When people "self-diagnose", it's often a lightbulb moment. Folk who have felt uncertain about their social interactions, communication and imagination suddenly find their proclivities fit a pattern, which of course comforts them. If you include Asperger's which is generally considered to be at the milder of end of the same spectrum, the estimated incidence is well over 1% ; if you include ADHD as
some do, then it's up towards 5%. I don't know if there are figures for little ba$tards who need a hiding or bloody awful parents, or how those two groups correlate, but I suspect they blur the numbers.
Autism generally is far more prevalent in males. There's genetic work ongoing, and suggestions of therapy using stem cells. Milder cases go without a professional diagnosis of course which has a strong pro-male diagnosis bias, so the estimates on ratio of male to female incidence are dropping, from 5:1 to maybe 2.5:1 though the patterns of maladaptive behaviour between the sexes vary.
A psychologist told me that when explaining a lad's patterns of behaviour to anxious parents, the dad will often at some point say, "You're describing me"

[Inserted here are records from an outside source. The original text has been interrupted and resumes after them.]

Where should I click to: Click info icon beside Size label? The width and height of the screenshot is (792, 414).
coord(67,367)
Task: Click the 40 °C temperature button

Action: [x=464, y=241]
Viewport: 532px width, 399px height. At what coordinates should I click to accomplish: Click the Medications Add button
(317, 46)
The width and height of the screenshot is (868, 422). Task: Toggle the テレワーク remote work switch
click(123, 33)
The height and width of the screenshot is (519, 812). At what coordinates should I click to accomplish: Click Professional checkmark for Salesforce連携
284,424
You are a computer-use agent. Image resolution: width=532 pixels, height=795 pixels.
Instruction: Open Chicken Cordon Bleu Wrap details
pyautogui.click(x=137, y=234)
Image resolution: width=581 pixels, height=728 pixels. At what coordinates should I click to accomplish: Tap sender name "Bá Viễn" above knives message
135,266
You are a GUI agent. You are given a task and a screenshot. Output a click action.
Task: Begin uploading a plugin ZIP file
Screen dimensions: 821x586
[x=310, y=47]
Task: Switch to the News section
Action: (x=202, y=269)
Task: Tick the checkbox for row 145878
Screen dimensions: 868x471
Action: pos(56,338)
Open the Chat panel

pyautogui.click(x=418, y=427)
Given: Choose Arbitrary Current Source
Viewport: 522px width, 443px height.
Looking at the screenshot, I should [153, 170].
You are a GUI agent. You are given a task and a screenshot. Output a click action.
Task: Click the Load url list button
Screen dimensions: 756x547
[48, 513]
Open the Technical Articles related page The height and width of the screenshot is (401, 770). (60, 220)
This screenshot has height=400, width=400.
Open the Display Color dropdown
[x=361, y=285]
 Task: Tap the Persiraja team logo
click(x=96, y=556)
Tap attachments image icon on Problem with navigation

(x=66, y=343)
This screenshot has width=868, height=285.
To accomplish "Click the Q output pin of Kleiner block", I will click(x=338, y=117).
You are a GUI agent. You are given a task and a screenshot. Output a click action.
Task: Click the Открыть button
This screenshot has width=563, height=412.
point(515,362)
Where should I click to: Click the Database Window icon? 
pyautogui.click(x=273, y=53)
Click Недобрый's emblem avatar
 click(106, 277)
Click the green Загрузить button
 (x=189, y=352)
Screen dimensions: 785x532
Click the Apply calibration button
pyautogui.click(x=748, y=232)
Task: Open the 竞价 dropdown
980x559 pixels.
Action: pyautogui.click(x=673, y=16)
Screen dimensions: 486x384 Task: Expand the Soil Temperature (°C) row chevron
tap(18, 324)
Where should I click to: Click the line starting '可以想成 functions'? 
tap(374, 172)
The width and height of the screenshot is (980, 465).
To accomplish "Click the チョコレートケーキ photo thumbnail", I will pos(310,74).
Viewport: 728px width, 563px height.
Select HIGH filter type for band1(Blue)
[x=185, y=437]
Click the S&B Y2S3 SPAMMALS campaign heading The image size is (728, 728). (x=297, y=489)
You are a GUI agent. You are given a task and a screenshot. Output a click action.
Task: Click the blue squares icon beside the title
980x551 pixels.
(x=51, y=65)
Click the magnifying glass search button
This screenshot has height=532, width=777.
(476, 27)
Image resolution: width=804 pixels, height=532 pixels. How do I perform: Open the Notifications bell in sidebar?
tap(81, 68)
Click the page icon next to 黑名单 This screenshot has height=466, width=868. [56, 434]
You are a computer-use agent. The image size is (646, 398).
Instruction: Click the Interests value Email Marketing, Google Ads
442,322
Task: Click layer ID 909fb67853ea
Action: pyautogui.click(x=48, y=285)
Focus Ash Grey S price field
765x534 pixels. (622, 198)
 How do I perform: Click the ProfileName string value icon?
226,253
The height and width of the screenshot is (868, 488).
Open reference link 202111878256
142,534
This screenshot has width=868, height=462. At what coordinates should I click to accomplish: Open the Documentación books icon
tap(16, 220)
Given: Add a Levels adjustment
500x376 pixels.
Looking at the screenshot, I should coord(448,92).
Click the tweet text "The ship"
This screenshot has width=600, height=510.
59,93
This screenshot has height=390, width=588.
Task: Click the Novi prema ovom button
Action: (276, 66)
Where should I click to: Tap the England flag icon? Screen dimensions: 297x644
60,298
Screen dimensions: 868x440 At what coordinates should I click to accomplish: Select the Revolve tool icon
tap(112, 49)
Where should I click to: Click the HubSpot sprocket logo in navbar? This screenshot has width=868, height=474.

. He also openly discussed his daughter, who was about 8, and in the room. The lass exuded intelligence, with a deep understanding of things well beyond her years. She said she knew she was different and was ok with it.
Dad was about to speak at a symposium about work he'd done on inheritance:
In his words, geeky parents produce geeky kids. He was a geek, and his geek wife worked in medical physics, on algorithms for imaging in MRI scanners. His theme was that a generation ago, a woman would have been unlikely to have ended up in a geek job like that, and he wouldn't have met her, in their medical geek circles. With more women in geek-appropriate jobs over time, we get more, more geeky offspring. Could be.